At least another embodiment provides a system for identifying a degraded fan with an acoustic measuring device. A controller is in communication with the acoustic measuring device for measuring acoustic data from an operating datacenter fan. Amplitudes of frequencies measured from the acoustic data are identified. A peak amplitude of the frequencies measured from the acoustic data is identified. The frequencies of the amplitudes are compared with frequency data from predicted undegraded fans. If the frequency of one of the amplitudes is within a predetermined tolerance to a frequency for predicted undegraded fans, a ratio of the amplitude of the frequency that is within the predetermined tolerance for a predicted undegraded fan, to the peak amplitude is determined. If the ratio is less than one, it is determined that the fan is degraded.

In at least another embodiment, a computer readable medium is provided with computer readable instructions for measuring device for measuring acoustic data from an operating datacenter fan. Amplitudes of frequencies measured from the acoustic data are identified. A peak amplitude of the frequencies measured from the acoustic data is identified. The frequencies of the amplitudes are compared with frequency data from predicted undegraded fans. If the frequency of one of the amplitudes is within a predetermined tolerance to a frequency for predicted undegraded fans, a ratio of the amplitude of the frequency that is within the predetermined tolerance for a predicted undegraded fan, to the peak amplitude is determined. If the ratio is less than one, it is determined that the fan is degraded. Instructions are issued to replace the degraded fan.

BRIEF DESCRIPTION OF THE DRAWINGS

FIG. 1 is a schematic view of fans in a datacenter and acoustic resonance spectrometry equipment in accordance with embodiments of the invention;

FIG. 2 is a three-dimensional graph of an acoustic spectrum for undegraded fans;

FIG. 3 is a three-dimensional graph of an acoustic spectrum for degraded fans;

FIG. 4 is a two-dimensional graph of the acoustic spectrum of undegraded fans;

FIG. 5 is a two-dimensional graph of the acoustic spectrum for degraded fans; and

FIG. 6 is a flow chart illustrating various methods for identifying a degraded fan according to various embodiments.

DETAILED DESCRIPTION

As required, detailed embodiments of the present invention are disclosed herein; however, it is to be understood that the disclosed embodiments are merely exemplary of the invention that may be embodied in various and alternative forms. The figures are not necessarily to scale; some features may be exaggerated or minimized to show details of particular components. Therefore, specific structural and functional details disclosed herein are not to be interpreted as limiting, but merely as a representative basis for the claims and/or as a representative basis teaching one skilled in the art to variously employ the present invention.

A degraded fan experiences various common mechanical degradation modes for server fans. Some of these degradation modes include bearing wear, radial imbalance of a shaft, lubrication dry out, dust contamination, motor degradation, and the like.
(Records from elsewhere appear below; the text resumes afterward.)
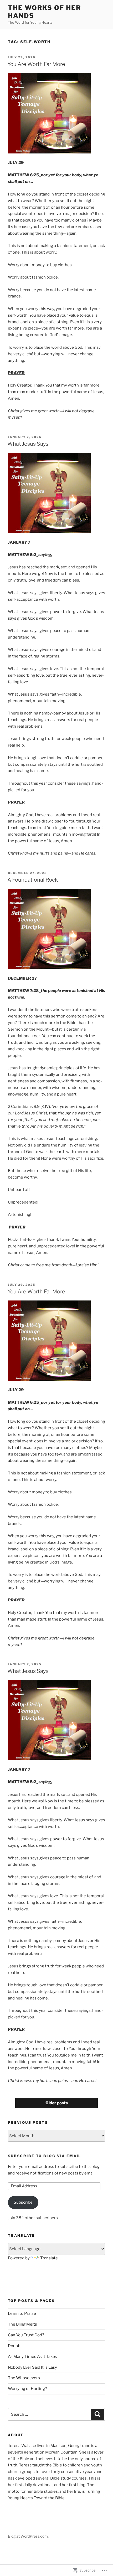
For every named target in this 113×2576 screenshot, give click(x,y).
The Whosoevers (24, 2378)
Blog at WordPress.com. (28, 2536)
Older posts (56, 2103)
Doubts (15, 2345)
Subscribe (23, 2202)
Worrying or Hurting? (27, 2388)
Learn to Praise (22, 2313)
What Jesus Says (27, 444)
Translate (49, 2258)
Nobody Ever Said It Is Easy (32, 2367)
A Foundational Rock (32, 880)
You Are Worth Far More (36, 64)
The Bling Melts (22, 2324)
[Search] (97, 2414)
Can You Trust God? (26, 2335)
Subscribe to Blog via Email (44, 2156)
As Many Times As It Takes (32, 2356)
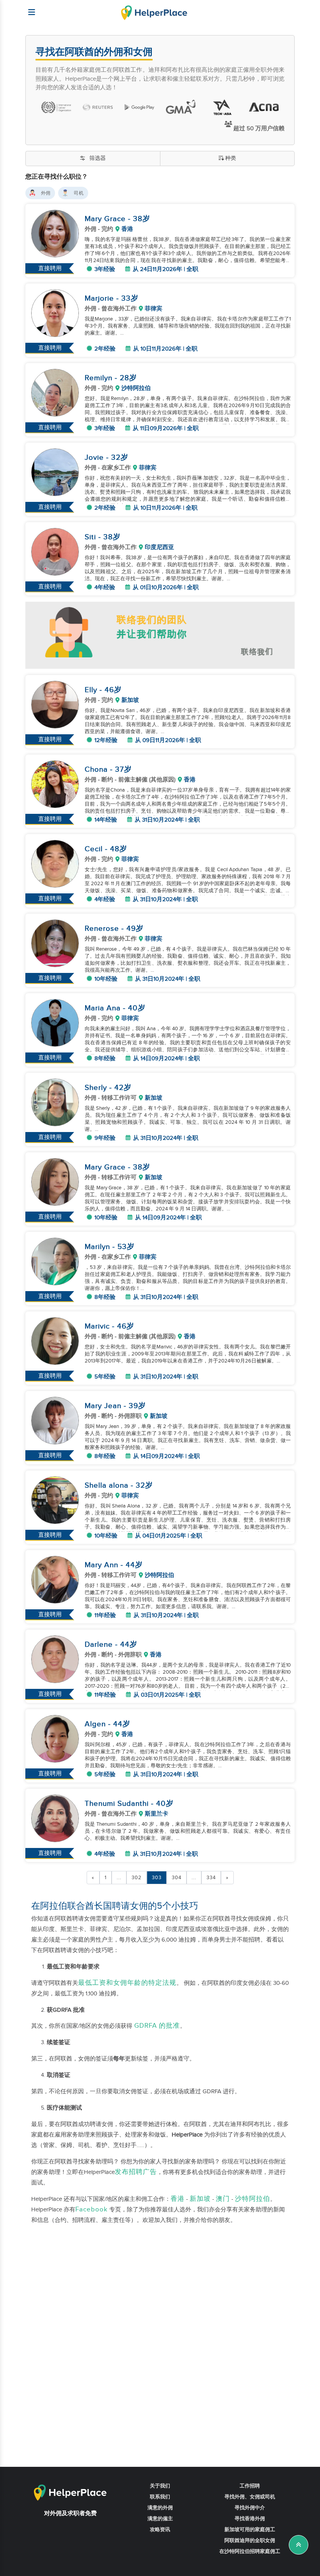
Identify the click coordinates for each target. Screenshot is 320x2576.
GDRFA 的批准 (156, 2026)
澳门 (223, 2199)
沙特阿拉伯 (252, 2199)
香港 (178, 2199)
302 (137, 1877)
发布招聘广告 (136, 2172)
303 (157, 1877)
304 (176, 1877)
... (119, 1877)
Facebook (91, 2209)
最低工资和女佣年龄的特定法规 (127, 1983)
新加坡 (200, 2199)
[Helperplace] (28, 8)
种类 (230, 158)
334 (211, 1877)
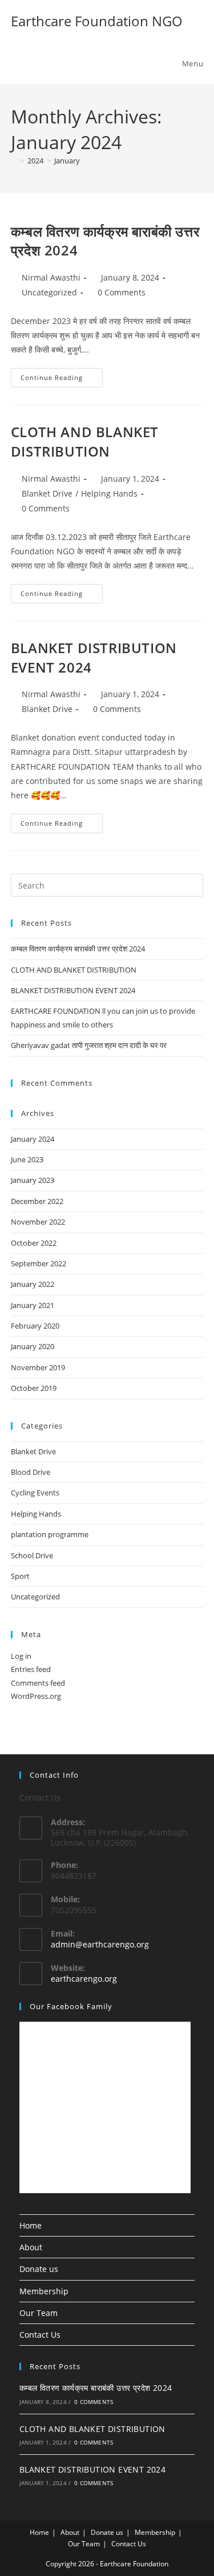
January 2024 (32, 1139)
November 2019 (38, 1367)
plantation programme (49, 1534)
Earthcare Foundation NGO (97, 20)
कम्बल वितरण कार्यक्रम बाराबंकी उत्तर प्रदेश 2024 (78, 948)
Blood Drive (30, 1472)
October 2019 (33, 1388)
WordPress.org (36, 1696)
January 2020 (32, 1346)
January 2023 (32, 1180)
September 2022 (38, 1263)
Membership (43, 2291)
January (67, 160)
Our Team (38, 2312)
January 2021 (32, 1305)
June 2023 (27, 1159)
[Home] (14, 160)
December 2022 (37, 1201)
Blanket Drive (47, 493)
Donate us (38, 2268)
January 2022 (32, 1284)
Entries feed (31, 1669)
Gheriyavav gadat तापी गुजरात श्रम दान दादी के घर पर (89, 1045)
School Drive (32, 1555)
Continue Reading (62, 375)
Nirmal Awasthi (51, 277)
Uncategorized (49, 292)
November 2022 (38, 1222)
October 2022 (33, 1243)
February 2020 (35, 1326)
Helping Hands (109, 493)
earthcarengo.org (84, 1978)
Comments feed (38, 1683)
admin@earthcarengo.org (100, 1944)
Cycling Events (35, 1492)
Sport (20, 1576)
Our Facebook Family (71, 2006)
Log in (21, 1656)
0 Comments (122, 292)
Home (30, 2225)
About (30, 2247)
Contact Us (39, 2334)
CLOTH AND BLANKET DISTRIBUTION (85, 441)
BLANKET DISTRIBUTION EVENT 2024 (73, 990)
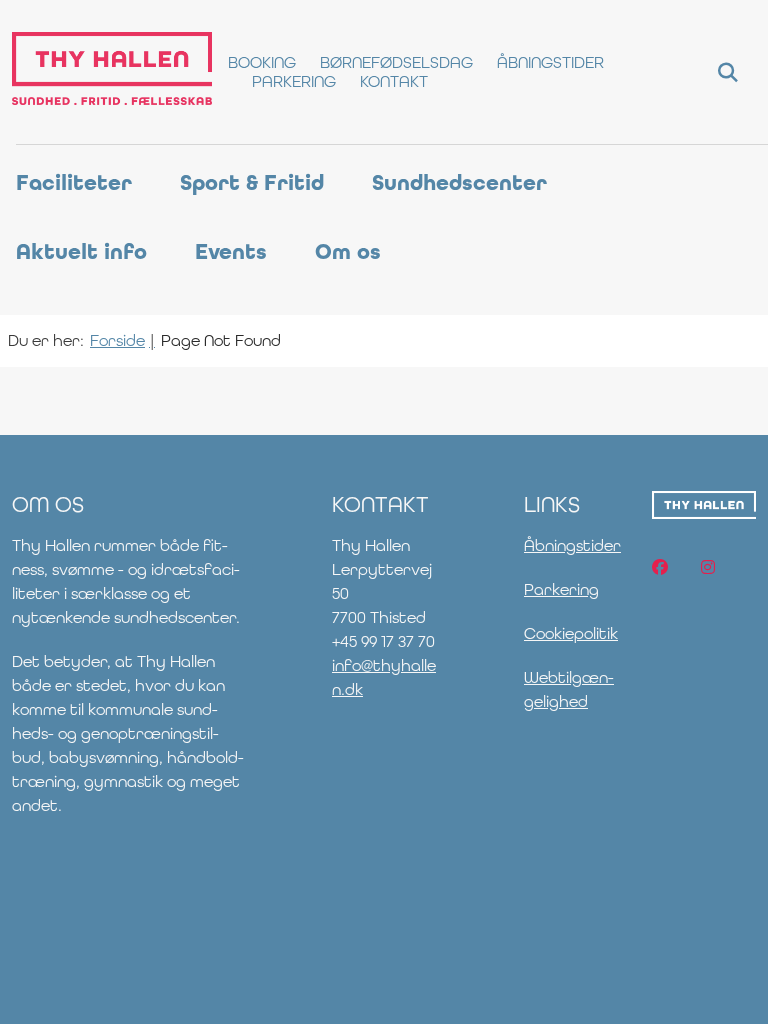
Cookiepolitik (571, 633)
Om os (348, 252)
Such mechanical degradation modes affect the acoustic resonance spectrometry for the fan, which may be detected and analyzed for identifying a degraded fan.
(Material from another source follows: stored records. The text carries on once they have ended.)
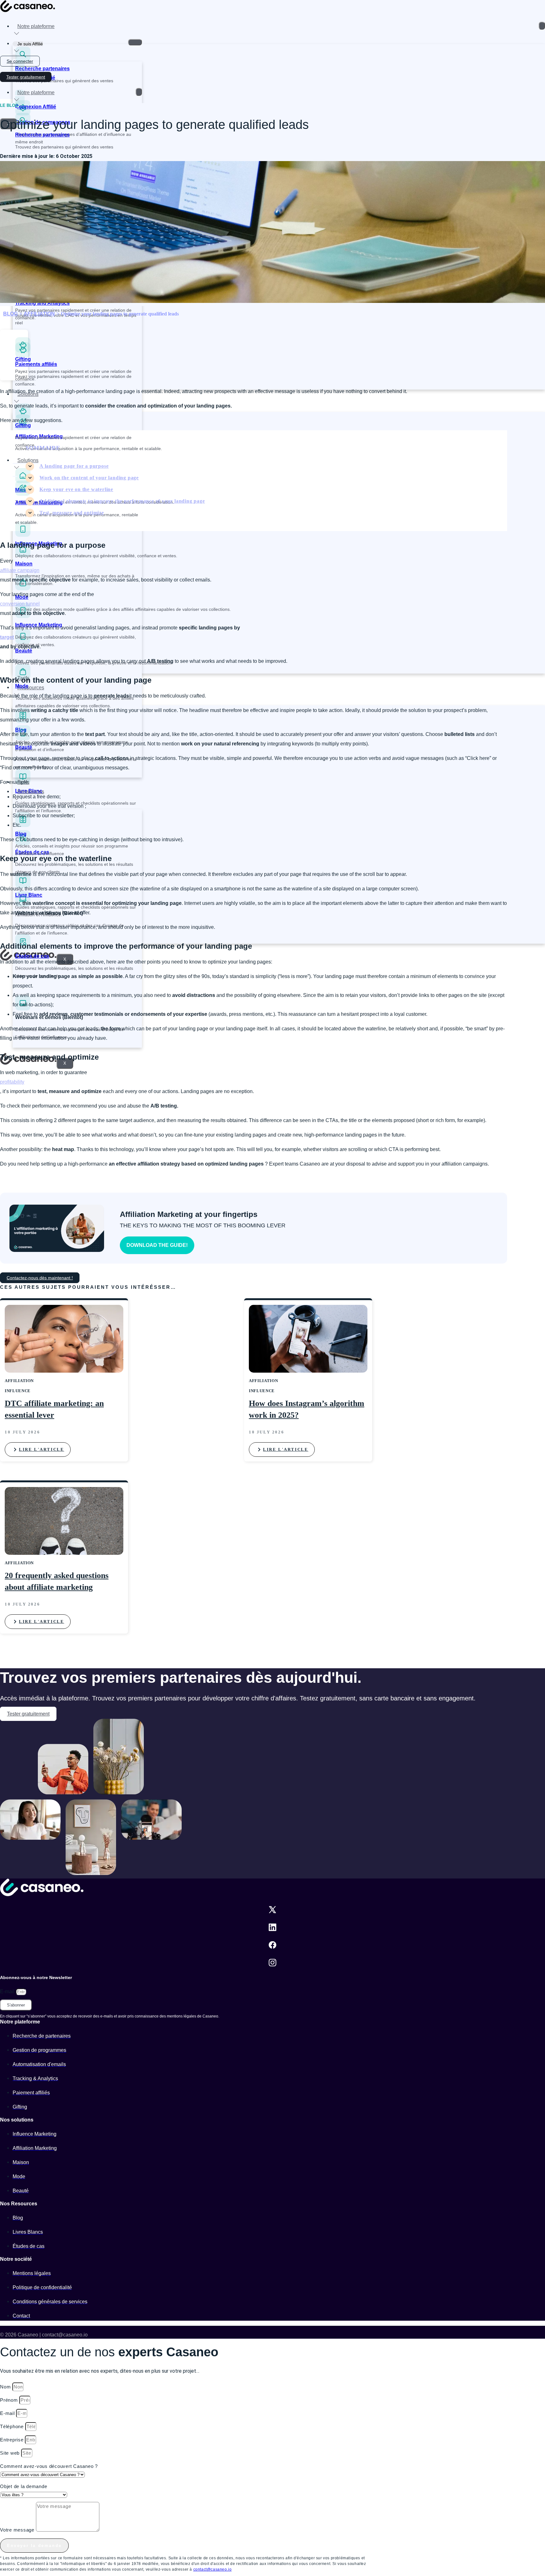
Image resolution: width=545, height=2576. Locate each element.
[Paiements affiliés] (23, 355)
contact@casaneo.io (212, 2569)
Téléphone (12, 2426)
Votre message (18, 2530)
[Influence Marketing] (23, 535)
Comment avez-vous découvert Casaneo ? (49, 2466)
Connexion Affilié (35, 106)
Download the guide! (157, 1245)
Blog (20, 833)
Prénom (9, 2400)
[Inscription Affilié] (20, 69)
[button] (14, 343)
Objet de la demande (23, 2486)
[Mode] (23, 588)
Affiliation (39, 313)
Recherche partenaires (42, 68)
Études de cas (32, 956)
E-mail (8, 1991)
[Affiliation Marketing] (23, 494)
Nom (6, 2386)
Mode (21, 686)
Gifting (23, 425)
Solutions (27, 394)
Referring now to FIG. 1, an enterprise datacenter is illustrated schematically and referenced by numeral 10. The datacenter 10 includes a fan assembly tray 12, which includes a plurality of axially infeed fans 14 for cooling associated hardware in the datacenter 10, such as servers, hard disk drives or power supply units. The acoustic resonance spectrometry for the fans 14 can be measured and analyzed by utilizing an acoustic measuring device, such as a microphone 16 connected to a portable electronic device such as a laptop computer 18. Although a laptop 18 is illustrated, the invention contemplates any portable electronic device, such as a notebook, a handheld PDA, a cell phone, or the like. Although the microphone 16 is illustrated separate from the laptop 18, the invention contemplates that the microphone 16 may be provided by the portable electronic device, since microphones are commonly provided in laptops, cell phones, PDAs, and the like.

The acoustic spectrum can be computed with a standard fast fourier transform, which may take a sample reading every five seconds. The vibration performance of fans 14 is dominated by the rotational speed of the fan motors. The acoustic performance is dominated by the vane passing frequency for the fans 14. Acoustic spectrum in the vicinity of datacenters, show distinct peaks for both the frequency of motor rotation and the vane passing frequency. For fans 14 with no mechanical degradation, the vane passing frequency exhibits amplitudes several times larger than the rotation frequency for the motor. For degraded fans 14, this ratio is reversed. For degraded fans 14, the amplitude associated with the motor rotation frequency is several times higher than the amplitude associated with the vane passing frequency.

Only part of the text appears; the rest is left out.